Decision making is the cognitive process that results in the selection of a course of action or belief from several possibilities. It can be thought of as a particular type of problem solving; the problem is considered solved when a solution that is deemed satisfactory is reached.
Heuristics
Heuristics are simple rules of thumb that people often use to form judgments and make decisions; think of them as mental shortcuts. Heuristics can be very useful in reducing the time and mental effort it takes to make most decisions and judgments; however, because they are shortcuts, they don't take into account all information and can thus lead to errors.
The Availability Heuristic
In psychology, availability is the ease with which a particular idea can be brought to mind. When people estimate how likely or how frequent an event is on the basis of its availability, they are using the availability heuristic. When an infrequent event can be brought easily and vividly to mind, this heuristic overestimates its likelihood. For example, people overestimate their likelihood of dying in a dramatic event such as a tornado or a terrorist attack. Dramatic, violent deaths are usually more highly publicized and therefore have a higher availability. On the other hand, common but mundane events (like heart attacks and diabetes) are harder to bring to mind, so their likelihood tends to be underestimated. This heuristic is one of the reasons why people are more easily swayed by a single, vivid story than by a large body of statistical evidence. It affects decision making in a number of ways: people decide not to fly on a plane after hearing about a plane crash, but if their doctor says they should change their diet or they'll be at risk for heart disease, they may think "Well, it probably won't happen." Since the former leaps to mind more easily than the latter, people perceive it as more likely.
Lottery ticket
Lotteries take advantage of the availability heuristic: winning the lottery is a more vivid mental image than losing the lottery, and thus people perceive winning the lottery as being more likely than it is.
The Representativeness Heuristic and the Base-Rate Fallacy
The representativeness heuristic is seen when people use categories—when deciding, for example,whether or not a person is a criminal. An individual object or person has a high representativeness for a category if that object or person is very similar to a prototype of that category. When people categorize things on the basis of representativeness, they are using the representativeness heuristic. While it is effective for some problems, this heuristic involves attending to the particular characteristics of the individual, ignoring how common those categories are in the population (called the base rates). Thus, people can overestimate the likelihood that something has a very rare property, or underestimate the likelihood of a very common property. This is called the base-rate fallacy, and it is the cause of many negative stereotypes based on outward appearance. Representativeness explains many of the ways in which human judgments break the laws of probability.

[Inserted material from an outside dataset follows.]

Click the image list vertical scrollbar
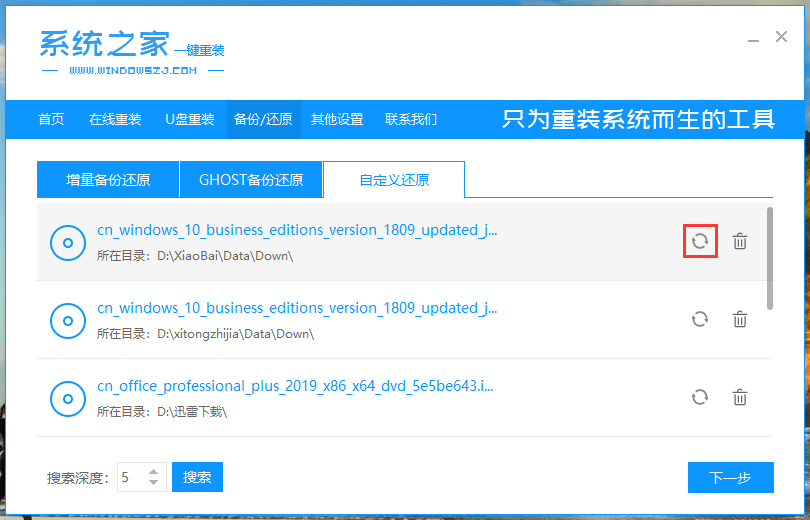The height and width of the screenshot is (520, 810). (769, 258)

The Anchoring-and-Adjustment Heuristic
Anchoring and adjustment is a heuristic used in situations where people must estimate a number. It involves starting from a readily available number—the "anchor"—and shifting either up or down to reach an answer that seems plausible. However, people do not shift far enough away from the anchor to be random; thus, it seems that the anchor contaminates the estimate, even if it is clearly irrelevant. In one experiment, subjects watched a number being selected from a spinning "wheel of fortune." They had to say whether a given quantity was larger or smaller than that number. For instance, they were asked, "Is the percentage of African countries that are members of the United Nations larger or smaller than 65%?" They then tried to guess the true percentage. Their answers correlated with the arbitrary number they had been given. Insufficient adjustment from an anchor is not the only explanation for this effect. The anchoring effect has been demonstrated by a wide variety of experiments, both in laboratories and in the real world. It remains when the subjects are offered money as an incentive to be accurate, or when they are explicitly told not to base their judgment on the anchor. The effect is stronger when people have to make their judgments quickly. Subjects in these experiments lack introspective awareness of the heuristic—that is, they deny that the anchor affected their estimates.
The Framing Effect
The framing effect is a phenomenon that affects how people make decisions. It is an example of cognitive bias, in which people react to a choice in different ways depending on how it is presented (e.g., as a loss or a gain). A very famous example of the framing effect comes from a 1981 experiment in which subjects were asked to choose between two treatments for an imaginary 600 people affected by a deadly disease. Treatment A was predicted to result in 400 deaths, whereas Treatment B had a 33% chance that no one would die but a 66% chance that everyone would die. This choice was then presented to participants either with positive framing (how many people would live) or negative framing (how many people would die), as delineated here: Positive framing: "Treatment A will save 200 lives; Treatment B has a 33% chance of saving all 600 people and a 66% chance of saving no one." Negative framing: "Treatment A will let 400 people die; Treatment B has a 33% chance of no one dying and a 66% chance of everyone dying." Treatment A was chosen by 72% of participants when it was presented with positive framing, but only by 22% of participants when it was presented with negative framing, despite the fact that it was the same treatment both times. The framing effect has a huge impact on how people make decisions. People tend to be risk-averse: They won't gamble for a gain, but they will gamble to avoid a certain loss (e.g., choosing Treatment B when presented with negative framing).